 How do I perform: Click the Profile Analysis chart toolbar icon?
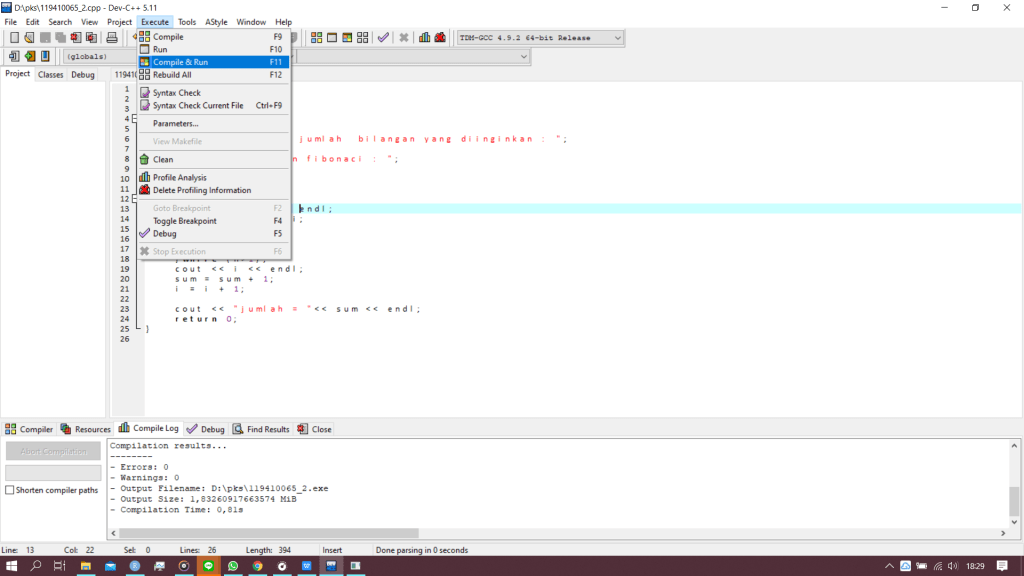425,38
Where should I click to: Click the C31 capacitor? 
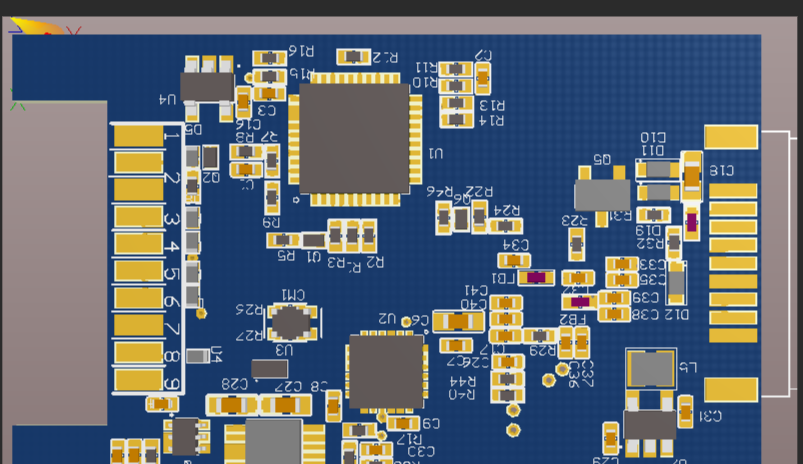coord(685,410)
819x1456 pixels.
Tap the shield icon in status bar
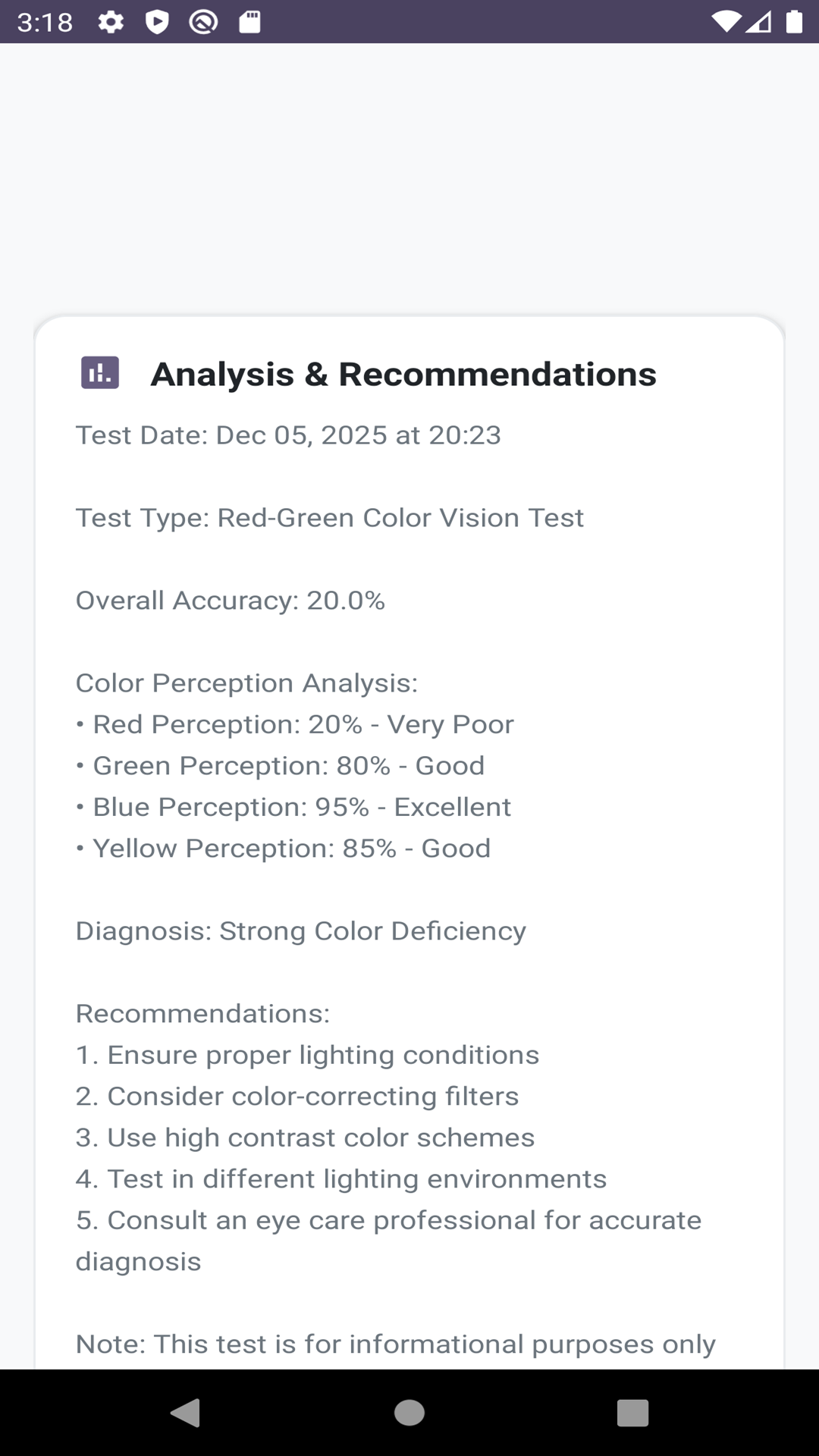click(x=157, y=22)
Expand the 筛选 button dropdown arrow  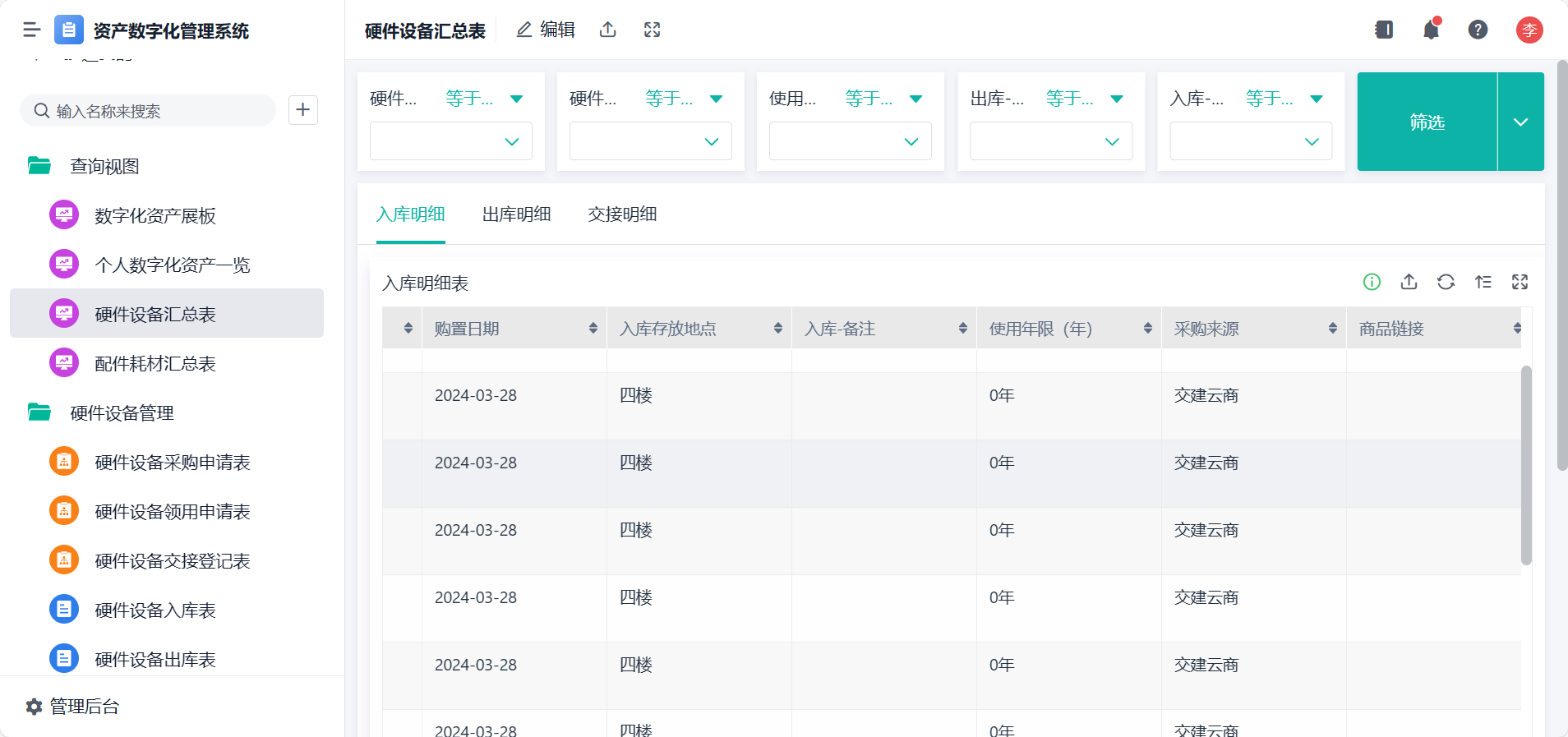1520,122
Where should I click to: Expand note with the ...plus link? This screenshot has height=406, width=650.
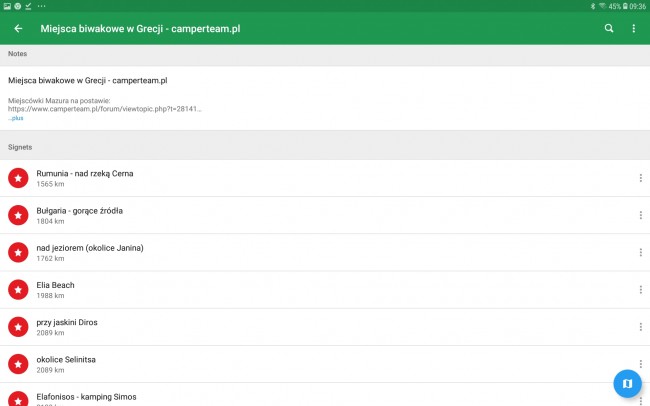point(16,118)
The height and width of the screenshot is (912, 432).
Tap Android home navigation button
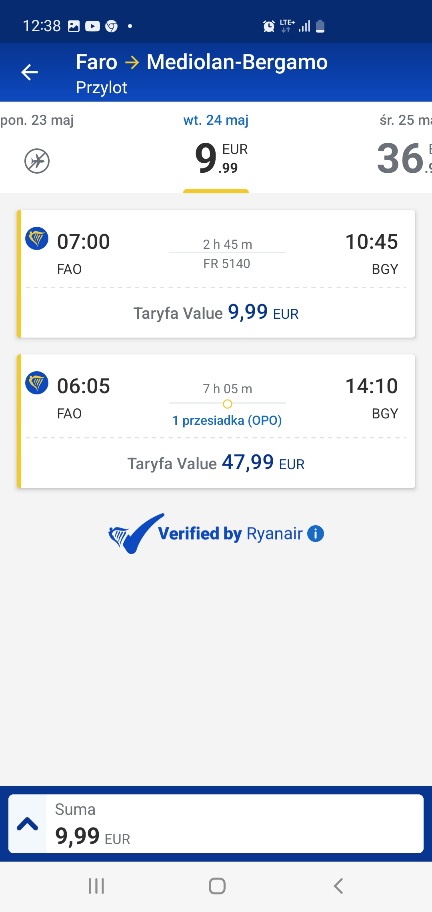(217, 886)
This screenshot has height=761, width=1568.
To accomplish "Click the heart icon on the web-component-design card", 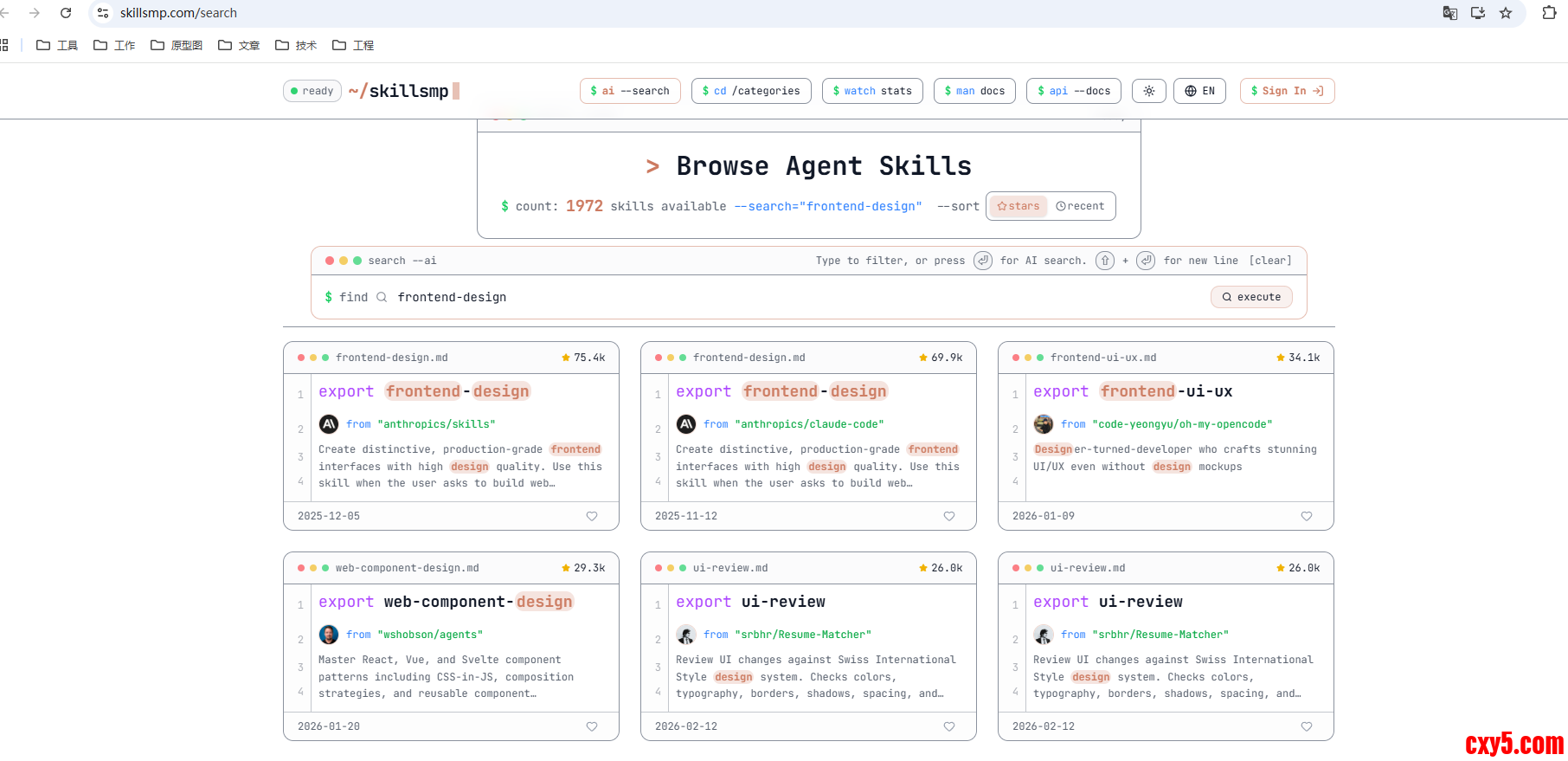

***

What is being asked — Leaving every picture aside, transcribe exactly the lines from the one that contains "Tap Android home navigation button" through the final line of the listing above, inclusive.

Result —
Tap Android home navigation button
(217, 886)
This screenshot has height=761, width=1568.
To accomplish "Click the heart icon on the web-component-design card", 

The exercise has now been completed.